General Suggestions for Leading a PLC about the Lesson: (These suggestions remain the same throughout all the lessons in Nonfiction Inquiry. See Specific Suggestions for this lesson below.)
- Facilitator Preparation for the Session:
- Read (or review) the Unit Plan and Lesson Plan in Supporting Documents, and the “Purpose of the Lesson” segment online, to understand how this lesson fits into the overall Inquiry Unit.
- View the clips, decide on your own responses to the questions, and anticipate other possible responses from colleagues. Then review the suggested responses in the “Facilitator Notes.” Please note that the responses given are suggestions only. Your insights and those of your teachers will shape the most meaningful discussions.

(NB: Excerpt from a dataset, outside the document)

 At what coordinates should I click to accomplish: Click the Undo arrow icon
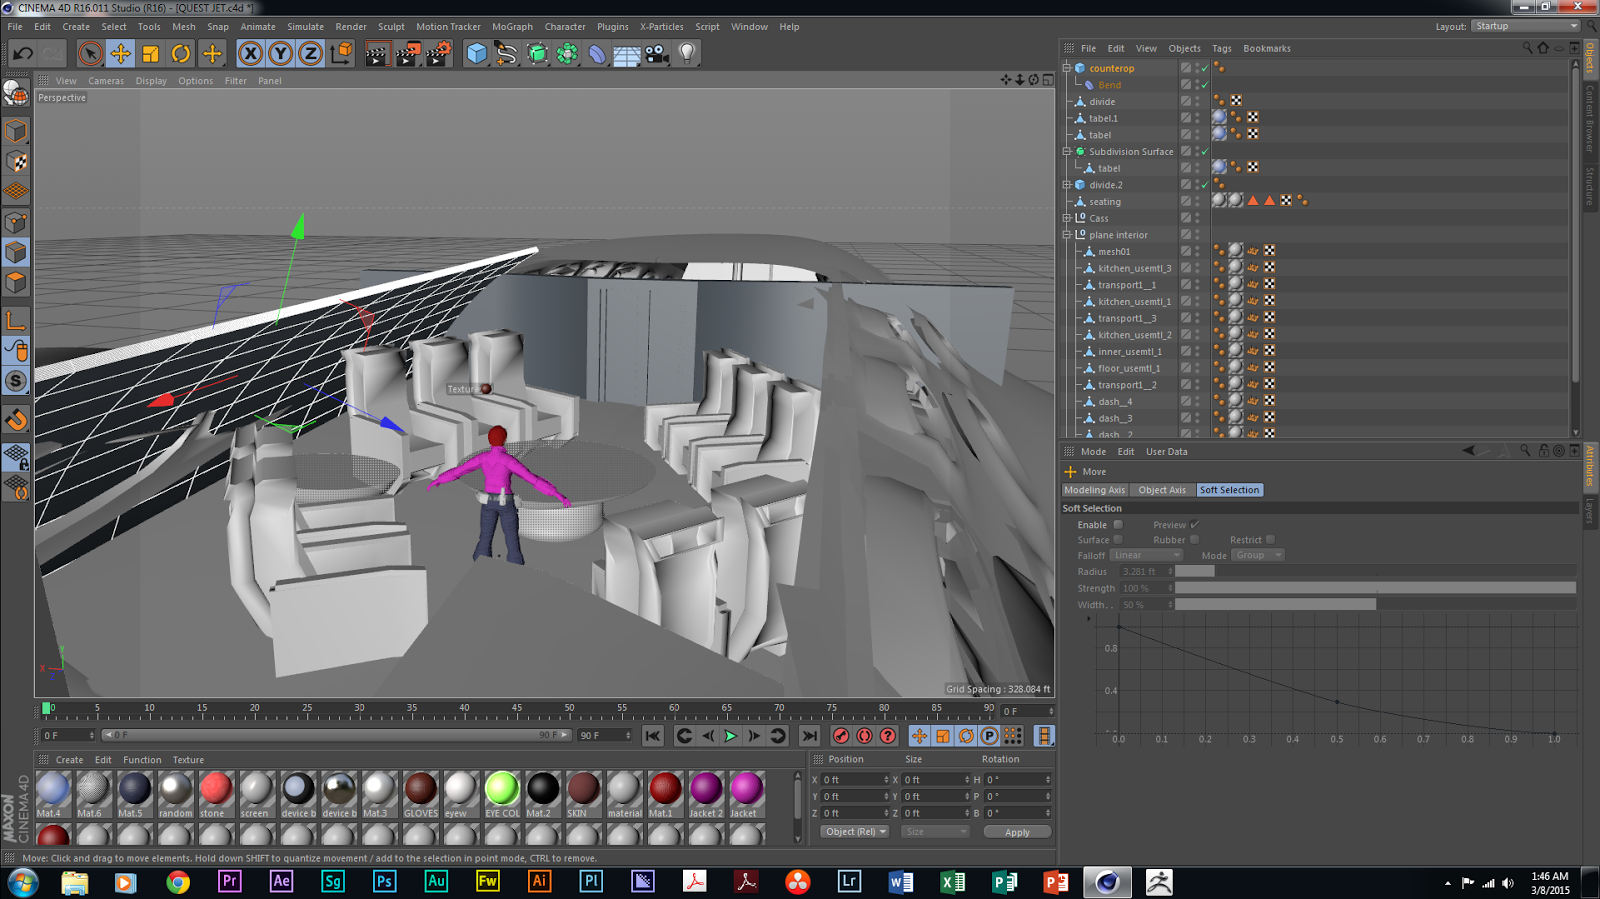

- A Teacher Commentary video clip accompanies some of the lesson clips. In this Commentary, the teacher of the lesson provides her own insights into the segment of the lesson. We recommend viewing the Commentary after the discussion of each lesson segment.

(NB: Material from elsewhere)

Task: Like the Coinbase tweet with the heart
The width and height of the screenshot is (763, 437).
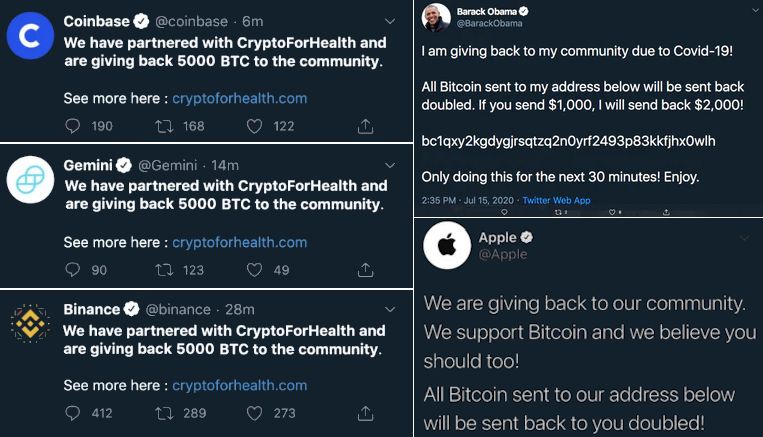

- You may want to download some of the Supporting Documents and copy them for use in the session. There is also a transcript available for each lesson.
- During the Session:
- Give teachers time to read the Unit Plan and Lesson Plan in Supporting Documents, and read the “Purpose of the Lesson” segment online. Discuss how this lesson contributes to the unit as a whole. Usually a “Prior to the Lesson” segment will aid you in doing this. You may want to refer to the four phases of inquiry and where this lesson falls within that process.
- Before viewing each video clip, note the “Segment Focus” and “Questions” for the segment.
- As you view each video clip, encourage teachers to take notes related to the focus question but also about their own questions, ideas, and thoughts.
- After viewing each clip, have teachers turn and talk with colleagues about what they noticed, their questions and other reflections. Then lead a whole group discussion about the segment.
- If there is a Teacher Commentary about the lesson segment, view and discuss it.
- Concluding the Session:
- Discuss how the session supports teachers’ current efforts or plans for their own inquiry units, what additional support is needed, and how you can facilitate that support.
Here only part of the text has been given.